Firenze, 18 novembre 2023

Scienza&Vita Firenze
La Presidenza

7 aprile 2023

Pasqua 2023

Distolti e frastornati dal clamore del mondo, forse anche presi dall’ansia di manifestare le nostre valutazioni su ciò che accade intorno a noi, rischiamo di perdere di vista quanto di fondamentale e decisivo ci passa accanto e che, tra l’ora nona del venerdì ed il mattino del giorno dopo il sabato, interpella ciascuno di noi. Rischiamo di guardare con superficialità questo momento cruciale per l’esistenza di ciascuno: questo confronto fra la vita e la morte, al quale “nullo omo vivente po’ skappare”.
Forse è proprio il nemico degli uomini che fa di tutto per appannarci la vista sull’accadimento centrale della storia e della nostra storia. Siamo ancora capaci di chiedere: “dic nobis Maria, quid vidisti in via”? e di accogliere con tutto il nostro essere la risposta: “Sepulcrum Christi viventis et gloriam vidi Resurgentis”?
Buona Santa Pasqua a tutti gli Amici di Scienza&Vita Firenze.

◇ ◇ ◇

**COMPITO 1:**
Rispondi a queste domande sul messaggio pasquale:
(a) Secondo il messaggio, in quale arco di tempo ciò che è fondamentale e decisivo interpella ciascuno di noi?
(b) Quale risposta alla domanda "dic nobis Maria, quid vidisti in via" si dovrebbe accogliere?
(c) A chi sono rivolti gli auguri finali?
**COMPITO 2:** Ricopia fedelmente dal messaggio pasquale il passo compreso tra "Distolti e frastornati" e "di Scienza&Vita Firenze.", estremi inclusi.

Voci salvate:
◇ ◇ ◇

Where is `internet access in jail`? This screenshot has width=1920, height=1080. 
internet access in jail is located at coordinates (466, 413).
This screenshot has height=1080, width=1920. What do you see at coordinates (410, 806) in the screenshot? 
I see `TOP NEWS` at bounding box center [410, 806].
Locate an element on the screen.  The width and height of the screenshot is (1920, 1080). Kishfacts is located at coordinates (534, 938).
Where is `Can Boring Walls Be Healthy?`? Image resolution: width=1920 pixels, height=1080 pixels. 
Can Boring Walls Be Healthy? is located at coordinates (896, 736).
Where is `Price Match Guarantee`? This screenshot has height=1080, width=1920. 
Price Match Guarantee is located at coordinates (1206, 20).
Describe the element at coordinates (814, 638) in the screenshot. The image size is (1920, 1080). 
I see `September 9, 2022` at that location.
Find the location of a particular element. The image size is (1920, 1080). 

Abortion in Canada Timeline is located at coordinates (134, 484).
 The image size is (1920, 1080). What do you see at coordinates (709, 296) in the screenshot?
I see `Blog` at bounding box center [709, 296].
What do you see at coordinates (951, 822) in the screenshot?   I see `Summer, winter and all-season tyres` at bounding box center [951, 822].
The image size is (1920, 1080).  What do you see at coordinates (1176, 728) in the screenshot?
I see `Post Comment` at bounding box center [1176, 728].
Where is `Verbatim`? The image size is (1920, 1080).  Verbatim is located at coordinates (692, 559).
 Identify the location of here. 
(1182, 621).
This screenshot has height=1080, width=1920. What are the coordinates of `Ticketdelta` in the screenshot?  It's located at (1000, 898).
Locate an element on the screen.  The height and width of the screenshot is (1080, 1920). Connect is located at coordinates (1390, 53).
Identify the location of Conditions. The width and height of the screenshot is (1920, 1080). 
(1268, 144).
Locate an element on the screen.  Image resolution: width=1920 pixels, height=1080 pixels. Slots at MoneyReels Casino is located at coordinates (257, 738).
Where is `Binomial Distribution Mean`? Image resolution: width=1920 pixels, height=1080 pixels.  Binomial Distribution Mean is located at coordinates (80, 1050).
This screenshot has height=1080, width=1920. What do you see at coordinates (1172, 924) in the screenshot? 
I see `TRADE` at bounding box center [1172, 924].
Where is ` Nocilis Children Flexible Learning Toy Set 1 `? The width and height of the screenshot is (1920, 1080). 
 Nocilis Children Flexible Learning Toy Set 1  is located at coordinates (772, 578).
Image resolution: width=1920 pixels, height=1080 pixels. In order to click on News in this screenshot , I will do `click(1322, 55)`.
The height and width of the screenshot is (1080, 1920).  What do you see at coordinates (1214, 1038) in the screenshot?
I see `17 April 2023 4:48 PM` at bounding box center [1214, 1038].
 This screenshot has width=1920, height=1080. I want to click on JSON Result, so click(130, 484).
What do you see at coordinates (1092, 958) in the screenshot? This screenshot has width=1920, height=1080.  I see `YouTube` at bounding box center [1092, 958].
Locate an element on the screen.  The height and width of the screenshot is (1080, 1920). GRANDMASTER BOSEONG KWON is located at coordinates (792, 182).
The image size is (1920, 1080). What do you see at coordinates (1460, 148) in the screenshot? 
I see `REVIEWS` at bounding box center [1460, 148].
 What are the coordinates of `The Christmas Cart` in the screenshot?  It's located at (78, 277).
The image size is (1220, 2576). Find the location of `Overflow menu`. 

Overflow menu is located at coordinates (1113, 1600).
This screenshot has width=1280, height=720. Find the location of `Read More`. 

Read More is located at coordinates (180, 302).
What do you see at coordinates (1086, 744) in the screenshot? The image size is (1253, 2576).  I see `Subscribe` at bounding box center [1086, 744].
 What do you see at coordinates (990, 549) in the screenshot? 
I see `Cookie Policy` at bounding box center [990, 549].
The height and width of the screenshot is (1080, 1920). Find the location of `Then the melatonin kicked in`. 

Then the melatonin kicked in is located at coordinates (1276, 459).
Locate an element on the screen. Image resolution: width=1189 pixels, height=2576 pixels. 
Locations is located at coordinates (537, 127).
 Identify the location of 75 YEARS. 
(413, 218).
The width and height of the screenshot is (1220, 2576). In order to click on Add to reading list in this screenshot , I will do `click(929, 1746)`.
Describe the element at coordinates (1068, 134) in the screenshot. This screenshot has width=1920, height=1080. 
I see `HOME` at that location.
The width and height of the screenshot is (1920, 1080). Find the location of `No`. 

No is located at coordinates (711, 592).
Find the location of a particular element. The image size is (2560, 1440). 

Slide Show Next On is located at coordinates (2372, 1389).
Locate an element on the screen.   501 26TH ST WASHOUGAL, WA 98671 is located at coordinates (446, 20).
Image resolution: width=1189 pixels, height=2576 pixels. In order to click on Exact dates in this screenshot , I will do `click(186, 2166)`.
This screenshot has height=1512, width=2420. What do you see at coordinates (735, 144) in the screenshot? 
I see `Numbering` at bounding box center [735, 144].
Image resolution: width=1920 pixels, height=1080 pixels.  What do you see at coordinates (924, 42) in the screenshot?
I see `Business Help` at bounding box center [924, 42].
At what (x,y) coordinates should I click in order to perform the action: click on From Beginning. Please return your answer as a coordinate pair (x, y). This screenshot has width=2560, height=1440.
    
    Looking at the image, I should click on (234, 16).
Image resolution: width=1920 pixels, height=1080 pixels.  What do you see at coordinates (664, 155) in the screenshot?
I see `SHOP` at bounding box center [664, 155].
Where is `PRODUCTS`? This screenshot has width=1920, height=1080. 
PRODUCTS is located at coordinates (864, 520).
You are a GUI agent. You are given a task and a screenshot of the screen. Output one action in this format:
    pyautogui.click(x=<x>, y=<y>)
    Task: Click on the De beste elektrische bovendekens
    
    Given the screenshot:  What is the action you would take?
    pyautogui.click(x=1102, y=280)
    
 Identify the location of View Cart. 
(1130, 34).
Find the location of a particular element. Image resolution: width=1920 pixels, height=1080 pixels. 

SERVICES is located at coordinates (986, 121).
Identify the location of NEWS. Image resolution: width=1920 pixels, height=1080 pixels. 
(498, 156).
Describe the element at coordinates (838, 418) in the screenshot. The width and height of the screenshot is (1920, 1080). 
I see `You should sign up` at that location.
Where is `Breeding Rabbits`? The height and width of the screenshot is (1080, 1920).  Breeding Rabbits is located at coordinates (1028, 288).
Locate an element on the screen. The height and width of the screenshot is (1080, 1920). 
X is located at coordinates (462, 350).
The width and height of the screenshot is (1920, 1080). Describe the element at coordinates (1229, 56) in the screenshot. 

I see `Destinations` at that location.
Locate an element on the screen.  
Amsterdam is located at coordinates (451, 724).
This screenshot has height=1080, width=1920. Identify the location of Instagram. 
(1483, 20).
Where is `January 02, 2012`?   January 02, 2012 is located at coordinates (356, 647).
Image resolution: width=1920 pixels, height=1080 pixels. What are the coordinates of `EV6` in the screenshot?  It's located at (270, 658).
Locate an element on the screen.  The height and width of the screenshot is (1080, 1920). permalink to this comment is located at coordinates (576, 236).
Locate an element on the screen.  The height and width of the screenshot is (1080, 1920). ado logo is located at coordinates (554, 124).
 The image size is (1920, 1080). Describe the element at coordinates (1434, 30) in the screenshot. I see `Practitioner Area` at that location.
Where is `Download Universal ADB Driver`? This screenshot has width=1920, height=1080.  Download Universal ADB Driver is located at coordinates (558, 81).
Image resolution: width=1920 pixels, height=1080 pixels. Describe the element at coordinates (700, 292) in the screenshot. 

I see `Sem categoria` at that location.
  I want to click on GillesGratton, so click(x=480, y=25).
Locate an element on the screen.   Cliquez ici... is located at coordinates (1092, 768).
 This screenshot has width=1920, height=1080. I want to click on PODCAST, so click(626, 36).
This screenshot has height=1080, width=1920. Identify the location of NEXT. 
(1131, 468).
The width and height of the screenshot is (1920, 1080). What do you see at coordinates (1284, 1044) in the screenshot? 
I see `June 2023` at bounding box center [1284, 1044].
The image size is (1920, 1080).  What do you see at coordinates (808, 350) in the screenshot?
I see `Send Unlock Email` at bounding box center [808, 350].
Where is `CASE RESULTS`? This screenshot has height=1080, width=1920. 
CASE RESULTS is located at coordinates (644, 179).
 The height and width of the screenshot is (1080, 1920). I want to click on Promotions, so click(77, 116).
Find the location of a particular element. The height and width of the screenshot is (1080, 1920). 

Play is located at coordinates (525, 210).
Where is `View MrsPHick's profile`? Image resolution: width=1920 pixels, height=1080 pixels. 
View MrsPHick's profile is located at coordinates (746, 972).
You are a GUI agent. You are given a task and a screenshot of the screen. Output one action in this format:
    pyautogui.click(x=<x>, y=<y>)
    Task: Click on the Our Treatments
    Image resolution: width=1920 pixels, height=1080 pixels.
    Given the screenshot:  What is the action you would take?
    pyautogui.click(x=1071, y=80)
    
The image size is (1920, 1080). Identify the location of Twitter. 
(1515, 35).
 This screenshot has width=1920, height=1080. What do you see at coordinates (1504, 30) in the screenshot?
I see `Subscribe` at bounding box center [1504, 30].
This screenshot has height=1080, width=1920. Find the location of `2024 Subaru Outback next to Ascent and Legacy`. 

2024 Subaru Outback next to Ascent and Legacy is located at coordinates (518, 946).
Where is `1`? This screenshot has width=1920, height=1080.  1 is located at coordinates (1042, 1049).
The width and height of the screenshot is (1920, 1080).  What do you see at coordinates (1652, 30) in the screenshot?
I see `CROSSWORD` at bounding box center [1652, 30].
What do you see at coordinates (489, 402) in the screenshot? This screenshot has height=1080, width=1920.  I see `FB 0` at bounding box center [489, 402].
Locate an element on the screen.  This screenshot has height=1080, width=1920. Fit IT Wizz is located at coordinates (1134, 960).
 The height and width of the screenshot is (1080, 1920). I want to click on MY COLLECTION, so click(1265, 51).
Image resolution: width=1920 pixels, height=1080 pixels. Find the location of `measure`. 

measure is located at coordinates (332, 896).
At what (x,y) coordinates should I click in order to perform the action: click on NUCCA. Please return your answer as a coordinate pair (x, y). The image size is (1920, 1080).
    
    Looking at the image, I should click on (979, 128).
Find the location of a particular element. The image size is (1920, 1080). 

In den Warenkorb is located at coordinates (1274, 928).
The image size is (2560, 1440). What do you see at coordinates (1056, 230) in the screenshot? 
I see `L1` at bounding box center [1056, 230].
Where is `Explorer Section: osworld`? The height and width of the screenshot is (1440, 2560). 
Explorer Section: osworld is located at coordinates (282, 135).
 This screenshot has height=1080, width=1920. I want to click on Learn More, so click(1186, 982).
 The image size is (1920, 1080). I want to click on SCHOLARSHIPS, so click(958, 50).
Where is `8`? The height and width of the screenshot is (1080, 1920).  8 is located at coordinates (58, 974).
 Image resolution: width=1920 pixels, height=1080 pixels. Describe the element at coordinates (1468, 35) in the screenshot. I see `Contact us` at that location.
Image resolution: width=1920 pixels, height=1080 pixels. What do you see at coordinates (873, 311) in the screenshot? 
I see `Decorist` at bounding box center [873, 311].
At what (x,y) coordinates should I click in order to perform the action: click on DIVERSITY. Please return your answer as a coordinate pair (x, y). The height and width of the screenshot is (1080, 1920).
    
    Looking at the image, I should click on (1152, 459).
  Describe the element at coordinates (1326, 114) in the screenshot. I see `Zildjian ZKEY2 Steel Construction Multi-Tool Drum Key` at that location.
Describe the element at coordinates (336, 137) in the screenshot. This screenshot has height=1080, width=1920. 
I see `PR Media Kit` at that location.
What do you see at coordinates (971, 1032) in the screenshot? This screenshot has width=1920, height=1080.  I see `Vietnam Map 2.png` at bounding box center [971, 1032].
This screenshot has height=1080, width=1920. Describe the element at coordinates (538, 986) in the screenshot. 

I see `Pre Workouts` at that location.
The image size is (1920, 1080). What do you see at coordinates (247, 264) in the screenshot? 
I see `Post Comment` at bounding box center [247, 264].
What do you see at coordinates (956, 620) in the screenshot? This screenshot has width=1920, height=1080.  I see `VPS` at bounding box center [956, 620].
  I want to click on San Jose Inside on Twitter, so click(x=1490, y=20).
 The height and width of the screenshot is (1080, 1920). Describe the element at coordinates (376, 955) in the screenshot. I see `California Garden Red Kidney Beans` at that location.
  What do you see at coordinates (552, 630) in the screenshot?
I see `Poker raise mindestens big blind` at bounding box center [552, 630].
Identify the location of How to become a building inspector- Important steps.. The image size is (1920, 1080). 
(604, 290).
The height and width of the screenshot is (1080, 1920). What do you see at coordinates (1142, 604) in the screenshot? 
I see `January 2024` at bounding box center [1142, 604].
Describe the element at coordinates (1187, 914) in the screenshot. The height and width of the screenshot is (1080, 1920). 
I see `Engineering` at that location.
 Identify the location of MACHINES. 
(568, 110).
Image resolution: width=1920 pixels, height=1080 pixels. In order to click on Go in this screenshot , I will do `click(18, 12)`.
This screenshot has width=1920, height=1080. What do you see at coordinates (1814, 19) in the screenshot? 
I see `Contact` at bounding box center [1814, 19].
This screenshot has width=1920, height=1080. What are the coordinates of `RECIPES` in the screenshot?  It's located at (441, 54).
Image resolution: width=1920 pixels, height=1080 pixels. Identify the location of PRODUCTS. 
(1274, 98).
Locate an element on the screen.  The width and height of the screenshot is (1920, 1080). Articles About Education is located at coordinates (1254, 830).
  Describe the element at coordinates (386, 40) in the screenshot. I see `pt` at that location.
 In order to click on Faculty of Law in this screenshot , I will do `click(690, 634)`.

◇ ◇ ◇

**RISPOSTA SCRITTA 1:**
(a) Tra l'ora nona del venerdì e il mattino del giorno dopo il sabato.
(b) "Sepulcrum Christi viventis et gloriam vidi Resurgentis".
(c) A tutti gli Amici di Scienza&Vita Firenze.

**RISPOSTA SCRITTA 2:**
Distolti e frastornati dal clamore del mondo, forse anche presi dall’ansia di manifestare le nostre valutazioni su ciò che accade intorno a noi, rischiamo di perdere di vista quanto di fondamentale e decisivo ci passa accanto e che, tra l’ora nona del venerdì ed il mattino del giorno dopo il sabato, interpella ciascuno di noi. Rischiamo di guardare con superficialità questo momento cruciale per l’esistenza di ciascuno: questo confronto fra la vita e la morte, al quale “nullo omo vivente po’ skappare”.
Forse è proprio il nemico degli uomini che fa di tutto per appannarci la vista sull’accadimento centrale della storia e della nostra storia. Siamo ancora capaci di chiedere: “dic nobis Maria, quid vidisti in via”? e di accogliere con tutto il nostro essere la risposta: “Sepulcrum Christi viventis et gloriam vidi Resurgentis”?
Buona Santa Pasqua a tutti gli Amici di Scienza&Vita Firenze.